ニューヨークでチップ文化に変化の兆しが見えている。シークレットNYCによると、サービス内容に応じてチップ額を決める「エフォートベース・チッピング(effort-based tipping)」が注目されている。従来の「一律20%」とは異なる新たな考え方だ。

一律20%への違和感
ニューヨークではこれまで、レストランなどで20%前後のチップが標準とされてきた。しかし最近では、セルフサービスやテイクアウトでもチップを求められるケースが増え、「チップ疲れ」を感じる人も増えている。背景には決済のデジタル化もある。タブレット画面に「20%・25%・30%」などと表示し、消費者が高めのチップを払うように誘導する仕組みも指摘されている。

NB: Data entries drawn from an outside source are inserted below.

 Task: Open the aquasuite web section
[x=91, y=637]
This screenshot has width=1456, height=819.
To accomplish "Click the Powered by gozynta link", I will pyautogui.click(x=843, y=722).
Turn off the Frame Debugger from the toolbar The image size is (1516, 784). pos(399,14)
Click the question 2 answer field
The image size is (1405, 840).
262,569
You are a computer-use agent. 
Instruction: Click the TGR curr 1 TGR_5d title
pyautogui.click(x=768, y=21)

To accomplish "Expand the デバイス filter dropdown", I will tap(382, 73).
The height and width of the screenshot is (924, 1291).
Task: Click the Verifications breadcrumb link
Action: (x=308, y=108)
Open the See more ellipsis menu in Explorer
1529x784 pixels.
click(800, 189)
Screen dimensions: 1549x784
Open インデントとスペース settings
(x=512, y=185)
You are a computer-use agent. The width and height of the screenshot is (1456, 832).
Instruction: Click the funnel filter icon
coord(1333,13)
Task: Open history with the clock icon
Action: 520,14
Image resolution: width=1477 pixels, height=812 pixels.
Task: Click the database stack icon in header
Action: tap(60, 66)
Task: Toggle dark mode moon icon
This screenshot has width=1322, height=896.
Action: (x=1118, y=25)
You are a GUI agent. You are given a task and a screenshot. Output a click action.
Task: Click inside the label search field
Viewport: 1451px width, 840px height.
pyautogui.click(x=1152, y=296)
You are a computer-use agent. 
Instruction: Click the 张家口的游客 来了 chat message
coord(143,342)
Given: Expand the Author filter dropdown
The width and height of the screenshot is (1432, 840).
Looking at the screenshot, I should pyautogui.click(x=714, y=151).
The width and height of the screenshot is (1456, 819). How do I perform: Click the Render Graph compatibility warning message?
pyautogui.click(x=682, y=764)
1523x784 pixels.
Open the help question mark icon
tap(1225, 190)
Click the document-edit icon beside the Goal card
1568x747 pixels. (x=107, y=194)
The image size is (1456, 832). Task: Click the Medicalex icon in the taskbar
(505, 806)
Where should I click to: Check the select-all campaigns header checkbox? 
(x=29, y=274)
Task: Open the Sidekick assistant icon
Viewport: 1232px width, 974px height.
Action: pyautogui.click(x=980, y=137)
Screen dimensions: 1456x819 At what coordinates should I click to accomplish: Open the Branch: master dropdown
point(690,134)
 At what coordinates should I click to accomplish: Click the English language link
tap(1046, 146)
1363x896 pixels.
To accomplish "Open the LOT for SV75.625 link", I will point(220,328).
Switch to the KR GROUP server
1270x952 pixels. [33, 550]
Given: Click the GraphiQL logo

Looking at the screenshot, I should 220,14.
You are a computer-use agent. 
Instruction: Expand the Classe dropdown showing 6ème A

調査会社ポップメニューが2026年4月に発表したデータによれば、消費者の78%が現在のチップ慣習を「混乱している」と回答し、42%が支払いの是非を再考している。かつては周囲の視線から20%を選んでいた人々も、現在は労働内容を見極める傾向が強まっている。
サービスの「質」が金額を左右
新たなトレンドでは、スタッフの専門知識や親切心、迅速な対応といった要素が評価対象となる。複雑な注文に応じたバリスタや丁寧な接客にはチップを支払う一方、セルフに近い形での高額要求には厳しい視線が向けられている。
特に目立つのが、空港やスーパーのセルフレジでの違和感だ。調査会社のピュー・リサーチ・センターによると、72%が「以前より多くの場面でチップを求められている」と感じている。自分で会計や袋詰めをする場合、「No Tip」を選ぶことも一般的になりつつある。
このトレンドはサービス提供者の“実力”が収入へ直結する過酷さを強いる面もあるが、競争社会のニューヨークにおいて、「納得感のある支払い」を求める声は今後も高まる見通しだ。過剰な請求に流されず、サービスの質に見合った対価を支払うことが、新たなマナーとして定着しつつある。